The majority noted in Plessy that changing preferences of association would take time and require a voluntary change of attitudes, which government was ill-equipped to force on individuals:
The argument also assumes that social prejudices may be overcome by legislation, and that equal rights cannot be secured to the negro except by an enforced commingling of the two races. We cannot accept this proposition. If the two races are to meet upon terms of social equality, it must be the result of natural affinities, a mutual appreciation of each other’s merits, and a voluntary consent of individuals.
(emphasis added). What the majority ignored (besides morality, the Constitution and the Civil War) was that law could and should be used to break down barriers impeding the races from assimilating, and do all it can to promote assimilation; but it was right, unfortunately, that the ultimate work of assimilation would still require private, individual action. And assimilation is hard work—a uniquely American task, embodied in the motto E Pluribus Unum.
Assimilation doesn’t just happen, and it certainly won’t happen in an atmosphere that separates and alienates neighbors from each other. Even when it has worked in this country, it took a generation or two for each new wave of immigrants to assimilate completely.
After all these centuries, after all the promises we’ve made and the laws we’ve passed, isn’t it time now for us to make the effort to get to know our African-American neighbors, to build the relationships with them that lead to mutual trust, and then to engage with them in the great American experiment of self-government—that is, to take the hard actions needed in our communities and our states to assimilate our African-American neighbors into America? Isn’t time that we go back into these communities as friends and mentors to help break the cycle of progressive social experiments that have left generations of young men and women under-educated, under-employed and over-incarcerated, and placed too many Darren Wilsons and Michael Browns in life-or-death confrontations?
Yes, if we offer our hand in neighborly love, it must eventually be accepted by our neighbors for assimilation to finally occur—but the “fear” of being rebuffed must not stop our effort. It may take time and will require a lot of effort, but it is the right thing to do.

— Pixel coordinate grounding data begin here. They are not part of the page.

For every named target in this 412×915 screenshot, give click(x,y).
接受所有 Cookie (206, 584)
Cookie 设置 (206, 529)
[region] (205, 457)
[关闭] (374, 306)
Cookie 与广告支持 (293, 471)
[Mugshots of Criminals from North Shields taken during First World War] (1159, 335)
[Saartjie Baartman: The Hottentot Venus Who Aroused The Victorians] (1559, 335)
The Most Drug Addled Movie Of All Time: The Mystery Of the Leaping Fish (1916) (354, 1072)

The midterm election results gave our party—the Party of Lincoln, Reagan and Kemp—a gift: the opportunity at the state and local level to give a new birth of freedom to all Americans—including our African-American neighbors. Let’s finally accept this gift with all the challenges and hard choices it presents. If we do accept this gift and meet the challenge of assimilating all our neighbors, we will be a lot closer to leaving a “Shining City on a Hill” to all our children. And, in the end, isn’t that what we’ve been fighting for over all these decades?